What needs to be done:
Print the line containing "478x383 pixels." and every later line of the records. Keep each one exactly as given, ending with the last.
%%
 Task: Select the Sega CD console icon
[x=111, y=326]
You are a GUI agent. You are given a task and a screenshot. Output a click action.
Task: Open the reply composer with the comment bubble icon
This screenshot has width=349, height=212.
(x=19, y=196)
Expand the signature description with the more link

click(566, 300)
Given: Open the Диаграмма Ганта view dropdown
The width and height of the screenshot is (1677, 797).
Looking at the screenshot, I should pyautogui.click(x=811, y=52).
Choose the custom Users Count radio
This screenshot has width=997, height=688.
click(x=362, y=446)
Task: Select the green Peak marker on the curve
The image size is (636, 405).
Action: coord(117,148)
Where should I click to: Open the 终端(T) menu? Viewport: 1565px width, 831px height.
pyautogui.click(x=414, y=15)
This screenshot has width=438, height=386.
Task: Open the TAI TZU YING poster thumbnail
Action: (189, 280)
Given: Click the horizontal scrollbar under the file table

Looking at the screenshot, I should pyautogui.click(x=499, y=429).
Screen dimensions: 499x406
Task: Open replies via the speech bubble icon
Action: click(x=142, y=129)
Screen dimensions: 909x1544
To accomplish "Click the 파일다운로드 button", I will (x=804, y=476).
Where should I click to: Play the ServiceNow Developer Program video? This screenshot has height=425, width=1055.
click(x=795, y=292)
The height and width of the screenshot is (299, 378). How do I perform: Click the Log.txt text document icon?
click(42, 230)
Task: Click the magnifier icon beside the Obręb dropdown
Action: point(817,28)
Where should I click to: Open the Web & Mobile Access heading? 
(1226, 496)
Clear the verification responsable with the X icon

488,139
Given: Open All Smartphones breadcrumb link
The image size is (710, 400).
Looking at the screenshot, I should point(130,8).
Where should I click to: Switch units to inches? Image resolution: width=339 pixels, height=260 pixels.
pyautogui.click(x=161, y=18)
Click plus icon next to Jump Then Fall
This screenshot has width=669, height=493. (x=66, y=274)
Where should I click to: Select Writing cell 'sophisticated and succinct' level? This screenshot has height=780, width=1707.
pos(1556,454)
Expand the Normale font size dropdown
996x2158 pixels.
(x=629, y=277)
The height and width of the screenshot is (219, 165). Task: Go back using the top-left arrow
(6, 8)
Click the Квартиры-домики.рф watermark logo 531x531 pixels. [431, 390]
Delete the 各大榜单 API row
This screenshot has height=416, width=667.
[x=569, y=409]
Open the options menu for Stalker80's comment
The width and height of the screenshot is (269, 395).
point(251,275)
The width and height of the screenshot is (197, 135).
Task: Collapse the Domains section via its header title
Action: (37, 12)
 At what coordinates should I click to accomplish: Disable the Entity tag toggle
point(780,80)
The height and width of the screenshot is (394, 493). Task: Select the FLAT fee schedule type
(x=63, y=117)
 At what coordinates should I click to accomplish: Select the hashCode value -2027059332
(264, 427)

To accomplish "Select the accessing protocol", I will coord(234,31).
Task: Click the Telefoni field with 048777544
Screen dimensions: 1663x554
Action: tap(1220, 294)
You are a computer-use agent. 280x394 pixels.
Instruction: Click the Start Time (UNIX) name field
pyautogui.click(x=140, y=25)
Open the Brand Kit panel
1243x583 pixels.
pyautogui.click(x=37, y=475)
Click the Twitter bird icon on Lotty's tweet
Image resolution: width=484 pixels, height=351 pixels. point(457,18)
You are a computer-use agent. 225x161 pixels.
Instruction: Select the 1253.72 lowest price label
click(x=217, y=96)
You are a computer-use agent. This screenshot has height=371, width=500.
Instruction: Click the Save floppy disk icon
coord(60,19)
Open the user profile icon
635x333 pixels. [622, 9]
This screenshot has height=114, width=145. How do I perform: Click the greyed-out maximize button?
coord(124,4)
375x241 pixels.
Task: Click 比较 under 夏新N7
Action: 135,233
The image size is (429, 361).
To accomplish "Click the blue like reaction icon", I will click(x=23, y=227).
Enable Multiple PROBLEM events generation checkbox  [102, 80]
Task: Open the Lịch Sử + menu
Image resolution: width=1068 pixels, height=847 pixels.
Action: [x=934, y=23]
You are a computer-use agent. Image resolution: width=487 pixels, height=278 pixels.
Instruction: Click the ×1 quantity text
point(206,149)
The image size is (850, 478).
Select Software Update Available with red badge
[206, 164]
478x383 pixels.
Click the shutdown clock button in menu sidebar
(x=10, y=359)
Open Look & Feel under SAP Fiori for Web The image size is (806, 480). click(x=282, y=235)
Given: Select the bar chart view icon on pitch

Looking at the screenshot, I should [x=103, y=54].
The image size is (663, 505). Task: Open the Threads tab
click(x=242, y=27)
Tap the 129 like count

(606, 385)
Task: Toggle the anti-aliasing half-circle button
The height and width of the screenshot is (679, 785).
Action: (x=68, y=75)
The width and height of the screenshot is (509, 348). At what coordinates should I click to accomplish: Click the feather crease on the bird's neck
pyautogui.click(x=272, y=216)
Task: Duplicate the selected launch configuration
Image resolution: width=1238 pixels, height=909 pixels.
%%
Result:
478x383 pixels.
Click the shutdown clock button in menu sidebar
(x=10, y=359)
Open Look & Feel under SAP Fiori for Web The image size is (806, 480). click(x=282, y=235)
Given: Select the bar chart view icon on pitch

Looking at the screenshot, I should [x=103, y=54].
The image size is (663, 505). Task: Open the Threads tab
click(x=242, y=27)
Tap the 129 like count

(606, 385)
Task: Toggle the anti-aliasing half-circle button
The height and width of the screenshot is (679, 785).
Action: (x=68, y=75)
The width and height of the screenshot is (509, 348). At what coordinates should I click to accomplish: Click the feather crease on the bird's neck
pyautogui.click(x=272, y=216)
Task: Duplicate the selected launch configuration
Image resolution: width=1238 pixels, height=909 pixels.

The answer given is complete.